We have a kind of magic together: we have a lot of interests in common and do "day road trips" to bead fairs, fabric stores, yarn shops and such, because we share craft hobbies and help each other with our projects. The other day, she just showed up when I was on the air to give me some buttons she'd bought for a tote project gift I was working on. With the buttons came a card which showed an old photo of two women friends on a couch. Underneath the photo, the caption read: "A good friend will bail you out of jail. A GREAT friend is one who sits beside you and says 'Wow, that was fun!'"
I couldn't stop laughing when I read that, and while you should not take that literally, it does suggest friends really get into each other in a special way. Friends want to experience each other's joys and heartaches as part of bonding with and mending each other.

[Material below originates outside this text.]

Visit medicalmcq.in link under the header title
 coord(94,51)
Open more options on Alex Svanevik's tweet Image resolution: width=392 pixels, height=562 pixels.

I have watched my friend put herself out for me, stand up for me, and bend over backwards to make me happy. I am one lucky woman to have such a blessing in my life. Friends – really good friends – are a rare commodity: you have to have just the right chemistry, attitude, understanding, forgiveness, openness, kindness, and thoughtfulness. A good friend brings all that out in you. A good friend makes you a better person.
I’m sure we've irritated each other from time to time, but we've never had a fight about it. Why not? Because good friends have each other's best interests at heart and accept each other's quirks with humor.
The best way to have a good friend is also the best way to have a good marriage: choose wisely, and treat kindly.
And consider yourself very fortunate if you have someone who resonates with you in this lifetime.